At around 10.10pm reports had come into the local ARP base in Bradford that enemy planes had been detected and were heading towards Bradford. Minutes later, the air raid siren sounded, and one can only imagine the reaction. For some it was just another siren, after all, nothing had ever happened before. For some, it meant panic and dashing to cellars to take cover. Just over 20 minutes later bombs started to fall on Bradford, from as far West as Thornton Road, to as far East as Laisterdyke. For over four hours bombs and incendiary devices fell upon the city, which totalled over 116. When the all clear had been sounded and people started to come out of their shelters and houses, many people commented that it smelt like the morning after ‘Plot night’. Only what they saw was much worse.
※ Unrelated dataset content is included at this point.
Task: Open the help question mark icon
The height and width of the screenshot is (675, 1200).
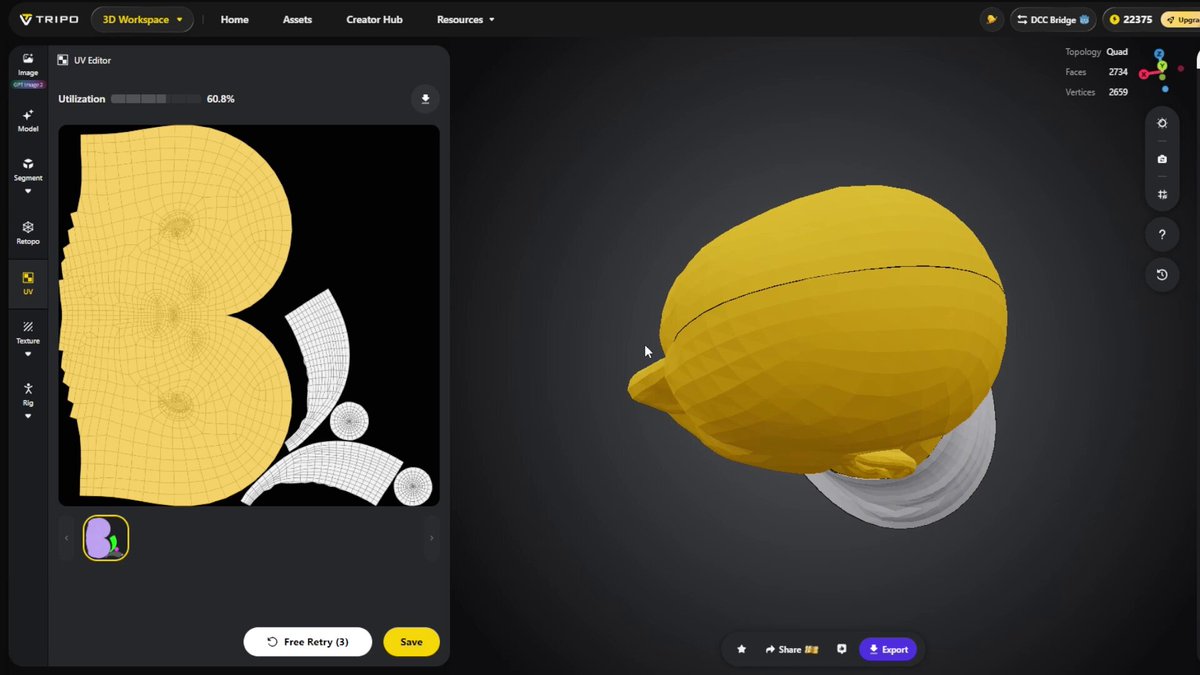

For the parishioners of St Peter’s, the war had come to their church, which was only 7 years old at the time. What they saw was that the church had received a direct hit. Thankfully, the bomb did not explode, but the damage it had done was catastrophic none the less. The bomb had created a crater 9 feet deep and 20 feet wide in the floor and parts of the solid oak benching were embedded in the roof. All the electrics had been destroyed and the organ had been severely damaged (Ref to pics). To make things worse, there was also an unexploded bomb just outside the grounds which meant the nuns (Sisters of the Cross and Passion) whose convent was to the right of the church, had to be evacuated. Although the church was out of use, this did not stop Masses being celebrated, and on that very Sunday morning, the mass schedule continued as normal (You have to remember that there were at least 4 Sunday morning masses in those days) in the school hall, which had previously been used as the parish church.
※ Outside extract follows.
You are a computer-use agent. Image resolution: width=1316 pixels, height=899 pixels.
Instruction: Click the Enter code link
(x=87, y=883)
Fr Daly, later to be made Canon, had only been Parish Priest for a few months, now he had the task, along with his curates, Fr Moriarty and Fr Hegarty to rescue the church and parish. On first inspection it was reported in the local newspaper that the damage was so severe that the church would have to be demolished. This must have been an horrific blow to the parish, but thankfully, in the weeks that followed a detailed survey had been undertaken, and it was found that the church would not need to be demolished after all.
Fr Daly did not waste time in getting the church repaired. The three priests visited other parishes in the diocese, often preaching and explaining what had happened and within a few months they had managed to raise £2,000 (which in todays money is the equivalent to £113,000). A massive undertaking, and by Christmas 1940 the church was restored and fully open. Although later war damage could not be completed until after the war.
In this 80th anniversary year of the bombing, we give thanks to God, that our beautiful church still stands and we are reminded of the words Jesus said to Peter, “You are Peter and upon this rock I will build my Church and the gates of the underworld can never hold out against it”.